At 07:38 PM 8/11/2005, Warren Smith wrote:
More generally could consider, say, "asset voting" an unconventional
voting method I invented
   http://math.temple.edu/~wds/homepage/works.html  #77
which also was similar to an idea of Forrest Simmons.
It was designed to be a multiwinner method but can be used single-winner.
Is asset voting condorcet or not?  Does the question even make sense?
Not easy to say.  A voter who gives his entire asset vote to Nader,
is not necessarily saying "my option of Gore, Bush, Buchanan, Peroutka etc is,
they are all equal."  It is more like he is saying "I think my ranking
of the candidates agrees with Nader's ranking of them."

Asset Voting is my favorite of Mr. Smith's voting methods, which should not be surprising to those who know me as a dedicated advocate of delegable proxy. Asset Voting closely resembles the Proxy voting proposal on the electorama wiki.

Some aspects would depend on implementation details which have not necessarily been fully defined. For example, what about write-in votes?

Nevertheless, in Asset Voting, one gives one's vote(s) to candidates who are trusted, either to function appropriately in the office, or to function appropriately in reassigning the votes given to them. This is a proxy function, in which the candidate represents the voter.

So in the example given above, the Nader voter is essentially entrusting to Nader the voter's power, which could then be reassigned however Nader sees fit.

In basic Delegable Proxy, the proxy knows the identity of the giver of the proxy (which is quite desirable in an open structure where bidirectional communication is to be highly valued); but the secret ballot variation described on the wiki is quite like Asset Voting.

So the first proxy is given to the candidate or candidates, secretly by the voter. Then the candidate receiving the votes either exercises the votes directly (i.e., by electing himself or herself) or passes them on (which is equivalent to the delegation of the proxy). Further, full multilevel delegable proxy could be used as a means of pulling together the votes if there ended up being a large number of vote-holders (as could happen if write-ins or some other method of handling very large numbers of candidates were part of the system).

"Condorcet" is an election method. Asset Voting combines an election method (which is basically range voting) with a deliberative phase.

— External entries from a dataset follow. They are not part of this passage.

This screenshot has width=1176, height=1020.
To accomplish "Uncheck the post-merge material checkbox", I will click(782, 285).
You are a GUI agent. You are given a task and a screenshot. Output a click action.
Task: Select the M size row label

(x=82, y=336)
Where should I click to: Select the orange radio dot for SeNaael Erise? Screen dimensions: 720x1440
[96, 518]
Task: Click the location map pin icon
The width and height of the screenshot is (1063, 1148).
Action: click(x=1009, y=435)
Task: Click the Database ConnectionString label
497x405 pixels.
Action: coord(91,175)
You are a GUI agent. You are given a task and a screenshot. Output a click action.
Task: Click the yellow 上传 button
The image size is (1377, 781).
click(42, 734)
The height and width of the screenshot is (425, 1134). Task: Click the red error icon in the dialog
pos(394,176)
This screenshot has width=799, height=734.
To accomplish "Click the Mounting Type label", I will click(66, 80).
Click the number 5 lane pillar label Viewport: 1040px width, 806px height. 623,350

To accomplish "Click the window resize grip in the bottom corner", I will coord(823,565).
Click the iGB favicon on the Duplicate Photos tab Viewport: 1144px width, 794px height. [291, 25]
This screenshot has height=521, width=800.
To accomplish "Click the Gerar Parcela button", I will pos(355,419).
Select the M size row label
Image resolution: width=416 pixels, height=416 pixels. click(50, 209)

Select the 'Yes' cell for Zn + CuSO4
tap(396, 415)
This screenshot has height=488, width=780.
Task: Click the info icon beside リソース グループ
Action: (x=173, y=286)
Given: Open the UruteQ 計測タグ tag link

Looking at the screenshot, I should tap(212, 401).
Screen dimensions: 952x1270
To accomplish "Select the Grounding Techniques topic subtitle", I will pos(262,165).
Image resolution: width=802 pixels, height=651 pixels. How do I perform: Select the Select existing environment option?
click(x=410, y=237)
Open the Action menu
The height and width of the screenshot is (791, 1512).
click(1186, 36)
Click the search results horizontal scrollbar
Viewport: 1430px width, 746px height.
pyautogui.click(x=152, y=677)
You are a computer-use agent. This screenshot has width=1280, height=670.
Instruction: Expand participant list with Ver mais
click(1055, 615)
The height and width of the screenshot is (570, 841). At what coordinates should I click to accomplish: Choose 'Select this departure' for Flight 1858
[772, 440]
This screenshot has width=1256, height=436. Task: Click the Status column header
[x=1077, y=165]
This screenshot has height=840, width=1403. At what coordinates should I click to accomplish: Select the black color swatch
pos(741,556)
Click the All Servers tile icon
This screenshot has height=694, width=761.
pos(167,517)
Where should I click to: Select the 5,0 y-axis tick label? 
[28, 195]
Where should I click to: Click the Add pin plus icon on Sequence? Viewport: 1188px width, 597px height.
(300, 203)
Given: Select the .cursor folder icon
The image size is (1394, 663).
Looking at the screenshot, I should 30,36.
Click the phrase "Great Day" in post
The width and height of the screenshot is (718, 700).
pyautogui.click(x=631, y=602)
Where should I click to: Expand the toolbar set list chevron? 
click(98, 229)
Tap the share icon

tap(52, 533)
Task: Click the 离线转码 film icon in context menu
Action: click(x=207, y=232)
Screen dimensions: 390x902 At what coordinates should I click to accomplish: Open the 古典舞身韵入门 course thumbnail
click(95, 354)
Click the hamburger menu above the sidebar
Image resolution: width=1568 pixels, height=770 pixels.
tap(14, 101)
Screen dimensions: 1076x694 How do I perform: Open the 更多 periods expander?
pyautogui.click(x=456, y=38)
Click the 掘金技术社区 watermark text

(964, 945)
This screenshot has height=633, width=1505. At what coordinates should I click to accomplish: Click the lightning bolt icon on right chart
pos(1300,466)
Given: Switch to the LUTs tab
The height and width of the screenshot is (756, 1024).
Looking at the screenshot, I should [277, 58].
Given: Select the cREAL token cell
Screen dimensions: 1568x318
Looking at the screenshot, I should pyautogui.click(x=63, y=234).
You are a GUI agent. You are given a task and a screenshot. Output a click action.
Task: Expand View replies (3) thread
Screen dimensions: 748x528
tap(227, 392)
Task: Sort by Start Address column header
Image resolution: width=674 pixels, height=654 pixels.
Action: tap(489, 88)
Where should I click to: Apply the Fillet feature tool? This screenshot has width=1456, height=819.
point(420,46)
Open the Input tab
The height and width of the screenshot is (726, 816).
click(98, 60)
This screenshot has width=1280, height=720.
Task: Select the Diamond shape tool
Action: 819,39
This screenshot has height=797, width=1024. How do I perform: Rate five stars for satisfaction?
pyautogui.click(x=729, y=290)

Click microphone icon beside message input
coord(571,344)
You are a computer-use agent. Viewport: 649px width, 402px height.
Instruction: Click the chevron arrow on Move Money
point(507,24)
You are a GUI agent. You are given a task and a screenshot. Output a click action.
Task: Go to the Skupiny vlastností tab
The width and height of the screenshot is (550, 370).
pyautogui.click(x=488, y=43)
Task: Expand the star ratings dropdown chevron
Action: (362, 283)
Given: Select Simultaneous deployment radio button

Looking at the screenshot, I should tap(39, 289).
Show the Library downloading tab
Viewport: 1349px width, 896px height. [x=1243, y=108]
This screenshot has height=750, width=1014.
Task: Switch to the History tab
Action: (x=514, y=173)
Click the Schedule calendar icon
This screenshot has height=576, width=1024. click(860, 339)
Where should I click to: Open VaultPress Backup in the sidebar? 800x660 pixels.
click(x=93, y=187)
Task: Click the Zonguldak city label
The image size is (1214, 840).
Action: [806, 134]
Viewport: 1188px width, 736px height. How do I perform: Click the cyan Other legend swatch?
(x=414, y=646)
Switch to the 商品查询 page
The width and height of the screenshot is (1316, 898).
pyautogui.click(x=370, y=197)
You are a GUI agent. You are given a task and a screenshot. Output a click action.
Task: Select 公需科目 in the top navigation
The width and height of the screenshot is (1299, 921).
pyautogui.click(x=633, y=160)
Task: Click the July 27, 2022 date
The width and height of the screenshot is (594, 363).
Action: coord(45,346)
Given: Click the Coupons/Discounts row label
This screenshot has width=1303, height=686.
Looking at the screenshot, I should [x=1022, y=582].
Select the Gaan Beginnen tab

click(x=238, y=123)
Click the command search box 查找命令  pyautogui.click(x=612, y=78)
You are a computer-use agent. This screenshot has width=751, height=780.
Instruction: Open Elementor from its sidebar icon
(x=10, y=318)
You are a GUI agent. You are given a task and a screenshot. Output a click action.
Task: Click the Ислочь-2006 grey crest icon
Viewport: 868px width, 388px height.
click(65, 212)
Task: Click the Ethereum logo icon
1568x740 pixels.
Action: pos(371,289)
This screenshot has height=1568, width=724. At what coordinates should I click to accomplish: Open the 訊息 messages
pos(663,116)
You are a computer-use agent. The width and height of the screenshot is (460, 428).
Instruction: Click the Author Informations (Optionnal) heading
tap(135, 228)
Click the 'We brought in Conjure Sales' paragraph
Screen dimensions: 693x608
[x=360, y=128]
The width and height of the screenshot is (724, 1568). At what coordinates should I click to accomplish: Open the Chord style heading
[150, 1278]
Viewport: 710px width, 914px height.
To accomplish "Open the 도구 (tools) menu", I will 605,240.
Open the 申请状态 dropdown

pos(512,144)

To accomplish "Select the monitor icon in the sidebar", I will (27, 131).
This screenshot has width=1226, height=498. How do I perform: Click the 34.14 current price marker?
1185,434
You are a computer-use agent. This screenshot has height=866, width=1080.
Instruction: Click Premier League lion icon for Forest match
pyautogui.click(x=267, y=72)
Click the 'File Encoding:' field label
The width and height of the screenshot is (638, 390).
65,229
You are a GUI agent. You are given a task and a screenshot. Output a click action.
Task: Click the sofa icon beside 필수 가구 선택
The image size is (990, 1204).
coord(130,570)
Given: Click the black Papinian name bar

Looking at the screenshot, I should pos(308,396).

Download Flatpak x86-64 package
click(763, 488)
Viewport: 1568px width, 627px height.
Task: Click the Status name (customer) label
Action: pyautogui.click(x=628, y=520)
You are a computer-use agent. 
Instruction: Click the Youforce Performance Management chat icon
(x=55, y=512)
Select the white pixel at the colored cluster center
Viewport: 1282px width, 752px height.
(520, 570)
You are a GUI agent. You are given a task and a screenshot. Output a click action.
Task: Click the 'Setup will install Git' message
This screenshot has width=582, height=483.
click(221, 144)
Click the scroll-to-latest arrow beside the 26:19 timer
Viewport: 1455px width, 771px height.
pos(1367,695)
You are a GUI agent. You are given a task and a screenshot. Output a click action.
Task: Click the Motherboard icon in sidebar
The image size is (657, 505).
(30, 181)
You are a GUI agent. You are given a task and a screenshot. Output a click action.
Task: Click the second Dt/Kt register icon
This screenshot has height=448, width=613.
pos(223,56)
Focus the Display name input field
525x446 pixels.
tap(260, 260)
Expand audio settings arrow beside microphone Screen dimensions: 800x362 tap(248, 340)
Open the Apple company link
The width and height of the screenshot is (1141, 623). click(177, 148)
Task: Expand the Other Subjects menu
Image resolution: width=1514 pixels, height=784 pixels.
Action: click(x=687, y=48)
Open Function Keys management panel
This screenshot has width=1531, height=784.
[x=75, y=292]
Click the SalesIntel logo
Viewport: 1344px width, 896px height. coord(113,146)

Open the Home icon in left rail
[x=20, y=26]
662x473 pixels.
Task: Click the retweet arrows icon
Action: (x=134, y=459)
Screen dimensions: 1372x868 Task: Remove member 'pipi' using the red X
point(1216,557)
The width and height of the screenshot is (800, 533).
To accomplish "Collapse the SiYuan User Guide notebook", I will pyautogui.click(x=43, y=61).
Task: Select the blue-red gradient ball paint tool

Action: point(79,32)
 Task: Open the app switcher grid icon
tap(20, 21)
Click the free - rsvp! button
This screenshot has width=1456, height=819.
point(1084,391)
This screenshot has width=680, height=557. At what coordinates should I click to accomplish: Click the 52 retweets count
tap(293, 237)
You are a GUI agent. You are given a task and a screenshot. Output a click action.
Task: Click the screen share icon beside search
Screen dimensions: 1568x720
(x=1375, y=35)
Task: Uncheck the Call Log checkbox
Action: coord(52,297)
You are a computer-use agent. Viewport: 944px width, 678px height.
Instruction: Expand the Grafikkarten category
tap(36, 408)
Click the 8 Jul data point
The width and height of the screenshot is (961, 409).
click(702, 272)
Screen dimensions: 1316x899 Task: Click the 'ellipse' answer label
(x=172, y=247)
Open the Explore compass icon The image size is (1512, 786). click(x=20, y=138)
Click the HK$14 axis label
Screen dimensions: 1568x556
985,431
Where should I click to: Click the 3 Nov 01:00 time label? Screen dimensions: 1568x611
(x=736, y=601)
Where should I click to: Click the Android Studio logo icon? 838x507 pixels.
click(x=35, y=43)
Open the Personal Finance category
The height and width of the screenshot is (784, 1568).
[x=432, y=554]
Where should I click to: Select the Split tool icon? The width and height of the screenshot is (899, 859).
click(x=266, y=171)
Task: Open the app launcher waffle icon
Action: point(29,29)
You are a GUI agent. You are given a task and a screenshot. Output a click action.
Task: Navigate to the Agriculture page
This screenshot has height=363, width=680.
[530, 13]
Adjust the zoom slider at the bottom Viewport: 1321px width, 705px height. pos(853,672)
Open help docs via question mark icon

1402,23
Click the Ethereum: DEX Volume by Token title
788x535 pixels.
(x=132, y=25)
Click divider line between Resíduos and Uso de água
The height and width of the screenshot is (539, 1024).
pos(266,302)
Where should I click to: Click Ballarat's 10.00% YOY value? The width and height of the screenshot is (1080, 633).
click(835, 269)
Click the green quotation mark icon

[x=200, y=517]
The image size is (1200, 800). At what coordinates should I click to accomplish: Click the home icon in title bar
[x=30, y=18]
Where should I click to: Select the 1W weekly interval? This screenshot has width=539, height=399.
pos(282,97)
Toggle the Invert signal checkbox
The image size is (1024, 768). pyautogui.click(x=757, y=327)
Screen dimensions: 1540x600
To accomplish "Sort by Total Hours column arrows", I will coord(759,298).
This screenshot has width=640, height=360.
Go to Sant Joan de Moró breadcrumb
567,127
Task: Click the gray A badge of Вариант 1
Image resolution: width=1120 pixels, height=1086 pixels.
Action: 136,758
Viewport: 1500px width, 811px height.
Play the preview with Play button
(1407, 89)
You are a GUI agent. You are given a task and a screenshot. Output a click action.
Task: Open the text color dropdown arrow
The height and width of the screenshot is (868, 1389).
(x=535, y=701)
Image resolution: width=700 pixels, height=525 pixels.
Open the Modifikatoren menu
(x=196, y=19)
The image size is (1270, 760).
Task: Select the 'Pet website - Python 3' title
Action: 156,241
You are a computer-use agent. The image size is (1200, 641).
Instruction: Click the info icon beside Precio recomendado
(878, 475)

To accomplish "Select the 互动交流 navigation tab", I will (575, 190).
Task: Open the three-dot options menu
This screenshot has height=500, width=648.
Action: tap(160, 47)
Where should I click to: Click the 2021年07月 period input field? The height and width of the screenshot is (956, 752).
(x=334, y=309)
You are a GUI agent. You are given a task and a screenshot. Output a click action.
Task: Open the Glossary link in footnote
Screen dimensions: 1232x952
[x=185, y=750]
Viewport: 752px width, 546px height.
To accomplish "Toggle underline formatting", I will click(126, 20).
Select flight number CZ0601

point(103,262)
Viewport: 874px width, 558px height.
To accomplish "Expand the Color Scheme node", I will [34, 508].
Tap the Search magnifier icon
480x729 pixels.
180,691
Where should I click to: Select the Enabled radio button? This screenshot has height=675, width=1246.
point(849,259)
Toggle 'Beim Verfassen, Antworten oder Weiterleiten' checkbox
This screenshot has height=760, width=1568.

In the end, in my opinion, no election method is going to suffice until and unless there is such a phase; and, indeed, the result will, necessarily in some cases, "fail" this or that criterion of what is supposedly fair. The Condorcet criterion is a good example of a criterion that seems very good at first, but which can clearly produce a disastrous winner under some circumstances.

A great deal of confusion exists, I think, over the "one person, one vote" concept. To me, that concept applies most clearly in a standard Robert's Rules kind of situation: Yes/No. If an election result is to be ratified or else it is not accepted, then each "citizen" would have one vote, clearly. There is no "election method" involved, just a vote Yes or No on the outcome of the prior process. While there is indeed value in some method of attempting to develop supermajority ratification of elections, in the end, a simple plurality of Yes over No must suffice to ratify the election (which presumes that abstentions are neutral). That is, the question of whether or not the entire election process produces an appropriate result must be one which is subject to interpretation and decision by the majority.